Picture a bouquet of a thousand flowers. In the heart of the bouquet rests a soft-pink rose. The flowers are frozen in time and flawlessly preserved within a glass dome no bigger than your fist. A paperweight.

This particular antique paperweight, a millefiori, has been called the most important paperweight in the world. Sought after by collectors for years and written up in numerous books, its owner vowed to never sell it.

He changed his mind.

The rare antique Clichy paperweight recently sold for $165,000. It may well be the most perfect example of artistry to come out of Clichy, a Paris glass factory flourishing in the mid-19th century.

Paperweights are the most difficult of all the glass arts. Millefiori glass was made by stretching different colored molten glass into extremely thin rods known as canes, gathering them into clusters and then cutting them sideways to produce the thousand flower look.

The well-known French writer Colette decorated her apartment in the Palais Royale with paperweights she found in flea markets and described the artistry as one “who knows how to enclose within a transparent prison the flower and grass blade.” Colette chose only what enchanted her and didn’t worry about minor imperfections in the glass.

Other collectors included Queen Mary, King Farouk, Eva Peron, Truman Capote and Robert Guggenheim.

The market for paperweights grew as Victorian leisure-time grew. The Postal service was new. Letter writing became a popular pastime and accessories related to writing were in big demand. Paperweights were high quality, small and moderately priced.

Clichy is thought to have been manufacturing paperweights as early as 1845. Ten years later three major French glass factories, Saint Louis, Clichy and Baccarat were in full production creating some of the most exquisite and technically perfect paperweights known today.

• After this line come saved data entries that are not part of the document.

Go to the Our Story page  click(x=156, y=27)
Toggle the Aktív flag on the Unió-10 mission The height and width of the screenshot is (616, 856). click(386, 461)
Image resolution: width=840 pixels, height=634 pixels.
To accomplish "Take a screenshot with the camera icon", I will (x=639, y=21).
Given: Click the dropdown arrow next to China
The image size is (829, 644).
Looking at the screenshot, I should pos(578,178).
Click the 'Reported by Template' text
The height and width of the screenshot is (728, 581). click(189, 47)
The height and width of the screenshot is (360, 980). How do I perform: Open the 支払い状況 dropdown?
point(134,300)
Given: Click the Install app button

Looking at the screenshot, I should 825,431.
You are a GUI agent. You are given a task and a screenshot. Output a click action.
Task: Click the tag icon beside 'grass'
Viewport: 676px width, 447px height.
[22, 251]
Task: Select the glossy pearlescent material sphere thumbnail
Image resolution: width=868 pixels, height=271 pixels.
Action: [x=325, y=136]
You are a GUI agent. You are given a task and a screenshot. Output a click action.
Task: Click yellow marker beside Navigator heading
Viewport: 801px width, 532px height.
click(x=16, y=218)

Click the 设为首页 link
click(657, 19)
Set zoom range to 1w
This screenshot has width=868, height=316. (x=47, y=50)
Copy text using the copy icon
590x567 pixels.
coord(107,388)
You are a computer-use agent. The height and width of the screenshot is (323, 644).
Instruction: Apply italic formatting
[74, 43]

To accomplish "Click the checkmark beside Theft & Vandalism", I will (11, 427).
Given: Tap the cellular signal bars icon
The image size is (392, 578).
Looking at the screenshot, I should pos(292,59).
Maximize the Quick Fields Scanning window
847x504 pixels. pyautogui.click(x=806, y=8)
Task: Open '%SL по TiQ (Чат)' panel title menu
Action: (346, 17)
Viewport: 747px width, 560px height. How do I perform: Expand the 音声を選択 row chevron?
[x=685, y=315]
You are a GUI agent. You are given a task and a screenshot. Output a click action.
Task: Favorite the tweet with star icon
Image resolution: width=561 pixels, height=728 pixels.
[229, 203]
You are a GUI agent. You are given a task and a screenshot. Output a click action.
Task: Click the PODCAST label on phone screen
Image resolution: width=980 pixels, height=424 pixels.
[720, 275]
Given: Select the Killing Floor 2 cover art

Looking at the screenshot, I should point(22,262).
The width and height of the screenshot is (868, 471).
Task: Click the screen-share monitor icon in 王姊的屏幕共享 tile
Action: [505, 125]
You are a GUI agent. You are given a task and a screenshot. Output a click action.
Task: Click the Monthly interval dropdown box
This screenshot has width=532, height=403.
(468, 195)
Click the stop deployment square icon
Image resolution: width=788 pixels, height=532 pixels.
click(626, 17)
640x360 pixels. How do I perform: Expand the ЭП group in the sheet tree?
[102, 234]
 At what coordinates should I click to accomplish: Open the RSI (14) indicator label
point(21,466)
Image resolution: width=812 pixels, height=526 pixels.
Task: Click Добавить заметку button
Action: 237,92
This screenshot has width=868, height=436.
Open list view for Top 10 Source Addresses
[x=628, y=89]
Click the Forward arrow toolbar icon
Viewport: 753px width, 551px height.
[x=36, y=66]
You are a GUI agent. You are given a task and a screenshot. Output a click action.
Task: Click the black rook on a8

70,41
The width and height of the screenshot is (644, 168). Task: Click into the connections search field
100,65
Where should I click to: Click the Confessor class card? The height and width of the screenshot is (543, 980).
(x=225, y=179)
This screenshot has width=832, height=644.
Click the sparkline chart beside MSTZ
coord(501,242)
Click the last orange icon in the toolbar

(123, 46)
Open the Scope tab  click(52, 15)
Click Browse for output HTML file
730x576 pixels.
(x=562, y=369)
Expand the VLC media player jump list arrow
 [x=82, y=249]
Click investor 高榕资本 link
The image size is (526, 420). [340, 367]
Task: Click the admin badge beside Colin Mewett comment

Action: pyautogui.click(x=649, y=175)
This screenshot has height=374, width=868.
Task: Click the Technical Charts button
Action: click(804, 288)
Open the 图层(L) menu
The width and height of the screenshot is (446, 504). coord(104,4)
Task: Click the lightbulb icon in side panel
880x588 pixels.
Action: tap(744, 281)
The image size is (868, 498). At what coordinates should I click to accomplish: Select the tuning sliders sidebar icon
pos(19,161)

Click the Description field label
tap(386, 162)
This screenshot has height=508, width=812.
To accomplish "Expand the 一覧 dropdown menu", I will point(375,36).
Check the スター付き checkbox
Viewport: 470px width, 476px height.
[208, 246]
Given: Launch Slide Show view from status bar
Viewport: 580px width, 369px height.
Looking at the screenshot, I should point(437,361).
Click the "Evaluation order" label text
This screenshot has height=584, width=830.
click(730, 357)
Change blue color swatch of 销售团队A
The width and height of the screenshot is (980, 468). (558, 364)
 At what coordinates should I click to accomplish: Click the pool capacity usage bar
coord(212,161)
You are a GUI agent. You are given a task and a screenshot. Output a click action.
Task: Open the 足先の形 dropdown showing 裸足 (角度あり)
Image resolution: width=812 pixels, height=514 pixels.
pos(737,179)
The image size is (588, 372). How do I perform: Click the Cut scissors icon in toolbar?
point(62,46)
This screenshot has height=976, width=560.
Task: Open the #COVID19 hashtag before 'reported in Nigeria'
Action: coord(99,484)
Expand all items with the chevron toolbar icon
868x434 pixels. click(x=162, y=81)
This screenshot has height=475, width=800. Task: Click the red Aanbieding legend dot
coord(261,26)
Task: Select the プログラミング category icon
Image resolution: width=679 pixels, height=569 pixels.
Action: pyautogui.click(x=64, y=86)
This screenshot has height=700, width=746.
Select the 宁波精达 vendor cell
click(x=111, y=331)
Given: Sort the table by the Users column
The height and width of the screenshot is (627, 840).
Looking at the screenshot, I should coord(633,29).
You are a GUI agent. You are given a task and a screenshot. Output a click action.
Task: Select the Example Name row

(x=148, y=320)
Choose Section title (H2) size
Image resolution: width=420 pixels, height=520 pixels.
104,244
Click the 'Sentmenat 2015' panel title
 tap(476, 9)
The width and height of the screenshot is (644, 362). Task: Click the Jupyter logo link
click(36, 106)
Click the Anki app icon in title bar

The Great Exposition at the Crystal Palace in London in 1851 featured 100,000 exhibits and lasted five months. Clichy was the only French glasshouse whose paperweights were displayed. Viewed by over six million visitors, paperweights became a commodity worldwide.

What makes this particular paperweight great? It’s a visual and technical masterpiece. A frozen garden brought to life in glass through complex, evenly and masterfully distributed canes.

All the delicate distinctions a millefiori connoisseur wants are in place. The artisan was so sure of the quality of this paperweight he gave it a unique full CLICHY signature. Very few Clichy paperweights are signed. When a signature does appear, the most frequently seen is a simply “C.”

Paperweights like this are an inspiration to modern glass artists. Today, some of the contemporary paperweights are as well-crafted and desirable as the old ones.

On Oct. 17, L.H. Selman in Santa Cruz, Calif., featured this rare piece in its Paperweight auction. Here are some other current values for paperweights.


Saint Louis 2000; Rondo Flora; spiraling garland of complex canes, including number 2000; includes white flower; signature; 3-3/8 inches diameter; $1,100.

Baccarat; antique; miniature wheatflower; pale-yellow with black-spotted petals; 2-1/4 inches diameter; $1,650.

Saint Louis; antique; millefiori mushroom; multi-colored; star-cut base; 2-13/16 inches diameter; $2,475.

Clichy; antique; scattered multi-colored millefiori; 3-1/8 inches; $2,475.

Paul Ysart; large butterfly motif with millefiori multi-colored wings; signature; 3-9/16 inches diameter; $3,300.

Bob Banford gingham-cut green-over-white double overlay paperweight; containing bouquet of five pink flowers; signature; 2-15/16 inches diameter; $4,125.

Mount Washington; magnum rose-colored dahlia paperweight; suggesting a flower not completely opened; 4-5/16 inches diameter; $38,500.